La proposition de ces opposants aux RH ? Et bien autant dire qu’ils n’y vont pas par quatre chemins en suggérant purement et simplement leur suppression. Les questions légales seraient alors gérées par un cabinet d’avocat, et l’on donnerait les pleins pouvoirs aux managers pour recruter et motiver les équipes. Pour s’assurer de la performance des collaborateurs, il s’agirait ensuite d’embrasser un modèle à la Netflix. Tous les ans, les 5% qui performeraient le moins seraient invités à s’améliorer… ou à prendre la porte.

Un scénario que nous avons soumis à deux DRH afin qu’ils nous partagent leur point de vue depuis le vieux continent.

Des DRH à côté de la plaque côté business ?

En étant trop centrées sur les sujets du care (diversité, inclusion etc), se pourrait-il que les RH en oublient les contraintes business ? Qu’il s’agisse de la France ou de la Belgique, Romain Ognibene, Team Lead recrutement chez Eurostar, nous concède avoir déjà entendu ces critiques. “Pas tellement par rapport aux sujets de diversité et d’inclusion qui ne sont pas énormément adressés, mais au niveau des process et règles RH qui viennent parfois alourdir la structure sans apporter de plus-value”, affirme-t-il. Par exemple, il a déjà observé l’échec du recrutement d’un candidat parce qu’il manquait une simple signature sur un document.

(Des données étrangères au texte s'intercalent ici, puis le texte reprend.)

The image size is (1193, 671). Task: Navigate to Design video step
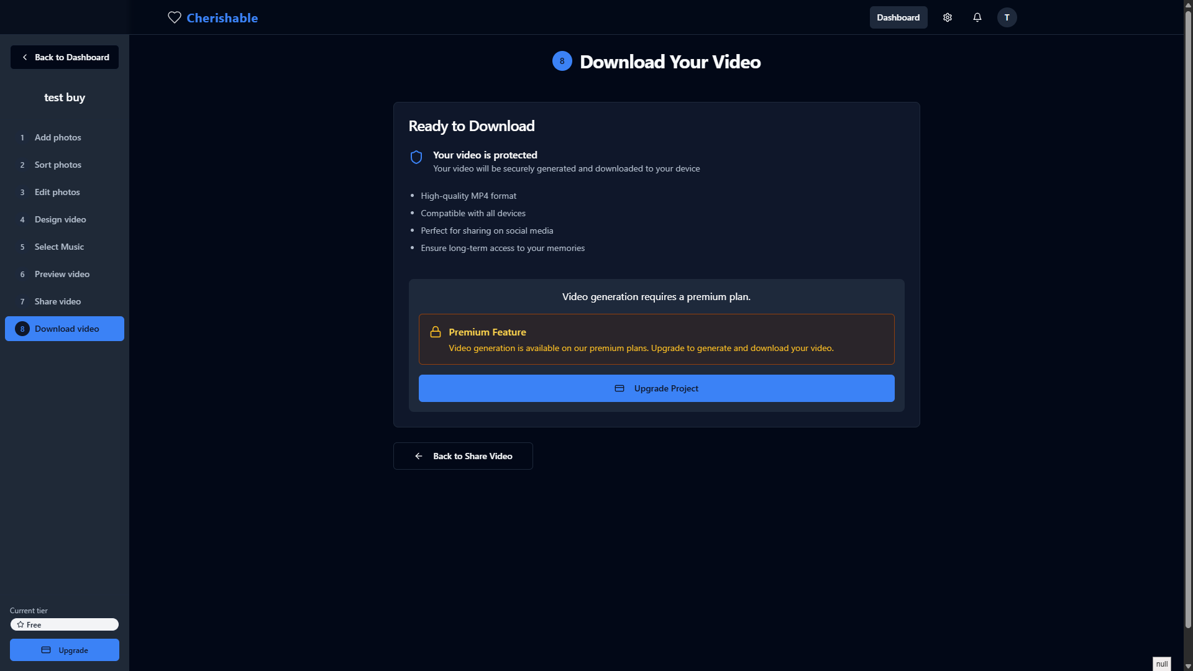60,219
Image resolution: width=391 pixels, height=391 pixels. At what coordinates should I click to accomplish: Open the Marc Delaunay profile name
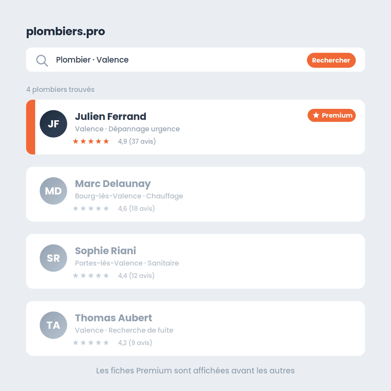tap(113, 184)
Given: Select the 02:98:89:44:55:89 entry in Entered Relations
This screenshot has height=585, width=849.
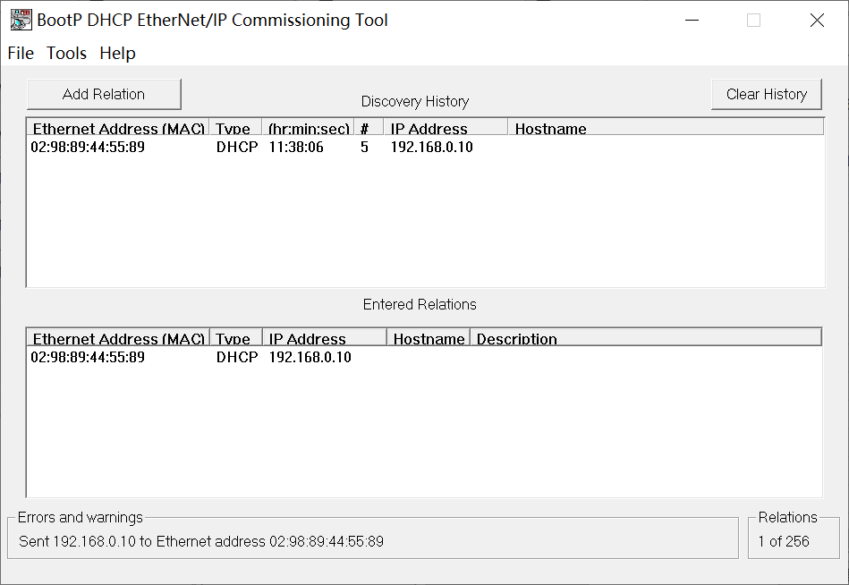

Ainsi, certains RH suivent leurs propres process sans forcément penser à instaurer des solutions qui fonctionnent pour le business.

DRH au sein de Shine, Mathilde Callède a, elle aussi, rencontré des DRH très centrés sur le care, et éloignés du business. Le problème ? Les DRH dans cette posture s’épuisent, parce que l’on ne peut pas être dans le soin de 300 personnes avec une équipe de 3 collaborateurs. “En réalité, offrir les meilleures conditions de travail pour les salariés va de pair avec l’atteinte des objectifs. Personnellement, j’ai appris au fil du temps que je devais mettre des barrières et ne pas être centrée uniquement sur le care pour tenir sur la durée et assurer la pérennité du business”, concède-t-elle.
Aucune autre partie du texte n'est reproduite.